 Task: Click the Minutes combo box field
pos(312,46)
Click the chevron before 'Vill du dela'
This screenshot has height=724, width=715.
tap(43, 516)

**ASSIGNMENT:** Transcribe the data above completely and exactly.

**ANSWER TO THIS PROBLEM:**
 Task: Click the Minutes combo box field
pos(312,46)
Click the chevron before 'Vill du dela'
This screenshot has height=724, width=715.
tap(43, 516)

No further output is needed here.